Detecting unsorted elements in an almost sorted array

Question 1

I have a set of samples that is sorted, but due to errors in the data sometimes unsorted values creep in. I need to detect these values and remove them. I'll show some sample datasets below.

20 30 21 22 23 24 25

30 31 21 22 23 24 25

30 21 22 23 24 25 26

20 21 22 23 18 25 26

20 15 21 22 23 24 25

In each case the bold italic numbers are the ones that should be removed. What would be an algorithm to do remove these numbers/detect the indices of these numbers?

Question 2

My question is what would be an algorithm to achieve the same. I can explain some approaches I tried if that helps

Question 3

Read the array from low index to high index (or vice versa, it hardly matters) and throw out (or otherwise mark) the out-of-sequence values. You're not going to find a general approach with complexity lower than O(n). What else might you be thinking of ?

Question 4

@HighPerformanceMark That fails for 2nd test case. You will need to do it repeatidly with this approach, and that's not O(n).

Question 5

O(n) is what I am looking for. I want to know how to mark the out-of-sequence elements? Can't use arr[k + 1] < arr[k] as far as I can see.

Question 6

You should be looking for the longest increasing subsequence. See also: Remove unsorted/outlier elements in nearly-sorted array

Question 7

Detecting is relatively simpler and takes less steps - you could do it in O(n) time. Simply iterate over the array and compare each element to the next. You would be able to find (and mark indices or throw-out) out-of-sequence numbers.

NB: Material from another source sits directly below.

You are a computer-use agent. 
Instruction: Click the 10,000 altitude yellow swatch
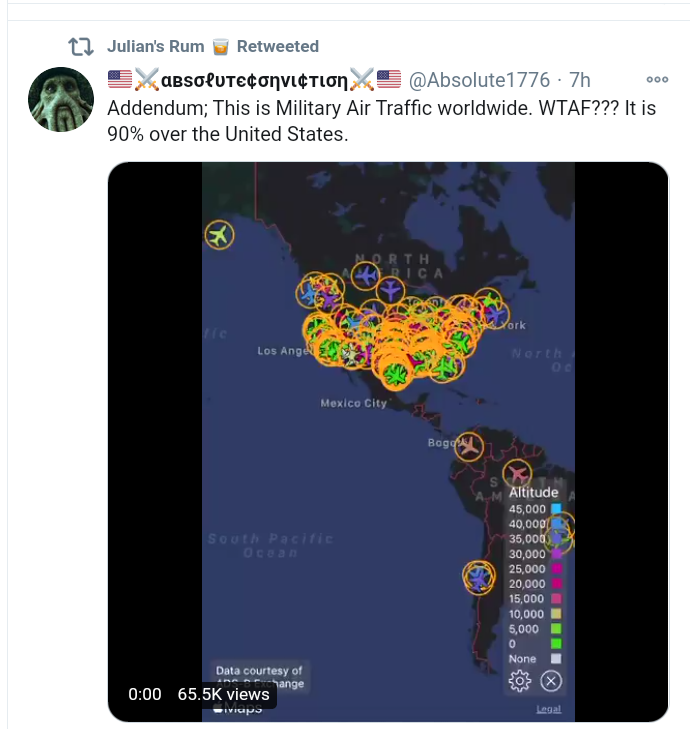pos(556,614)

However, your second case makes doing this a problem. I will assume that you always want to keep the longest increasing sub-sequence of the list of numbers (like in the 2nd case).

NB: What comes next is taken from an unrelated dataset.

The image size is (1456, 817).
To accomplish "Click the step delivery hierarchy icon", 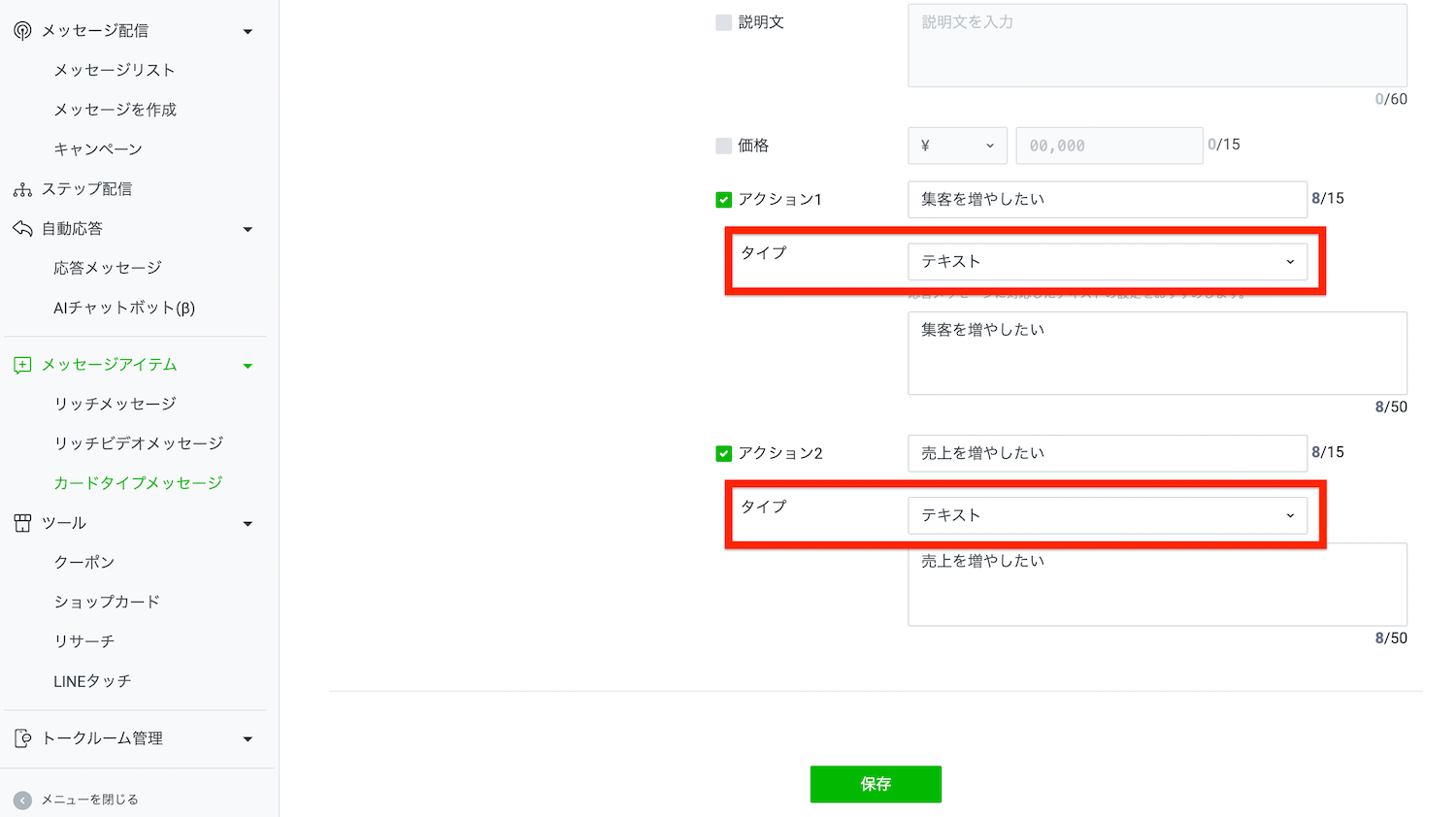I will coord(22,189).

You can solve this problem efficiently with arrays and binary search. The algorithm performs a single binary search per sequence element, its total time can be expressed as O(n log n).

Process the sequence elements in order, maintain the longest increasing sub-sequence found so far. Denote the sequence values as X[0], X[1], etc. L representing the length of the longest increasing sub-sequence found so far.

M[j] stores the index k of the smallest value X[k] such that there is an increasing sub-sequence of length j ending at X[k] on the range k ≤ i. j ≤ k ≤ i always. P[k] stores the index of the predecessor of X[k] in the longest increasing sub-sequence ending at X[k]

The sequence X[M[1]], X[M[2]], ..., X[M[L]] is always nondecreasing at all points of the algorithm.

P = array of length N
M = array of length N + 1 // Using a 1 indexed array for ease of understanding
L = 0
for i in range 0 to N-1:
 // Binary search
 lo = 1
 hi = L
 while lo ≤ hi:
 mid = ceil((lo+hi)/2)
 if X[M[mid]] < X[i]:
 lo = mid+1
 else:
 hi = mid-1
newL = lo
P[i] = M[newL-1]
M[newL] = i
if newL > L:
 L = newL
S = array of length L
k = M[L]
for i in range L-1 to 0:
 S[i] = X[k]
 k = P[k]
return S

The pseudo-code can be found on the Wikipedia article for this.

If you do want to keep the out-of-sequence elements in the list, simply sort the array using insertion sort.

Question 8

Please give pseudo-code for detection in case of a single unsorted number. I can't iterate over and do "if(arr[k + 1] < arr[k]) throw arr[k + 1]" since that would fail in my 1st case, and I can't do "if(arr[k+1] < arr[k]) throw arr[k]" since that would fail in my 4th case.

Question 9

if(arr[k-1] < arr[k] && arr[k] > arr[k+1] || arr[k-1] > arr[k] && arr[k] < arr[k+1]) throw arr[k] Handle corner indices separately.

Question 10

Detecting only

It takes at least N-1 steps to check (check each element and next), to do it.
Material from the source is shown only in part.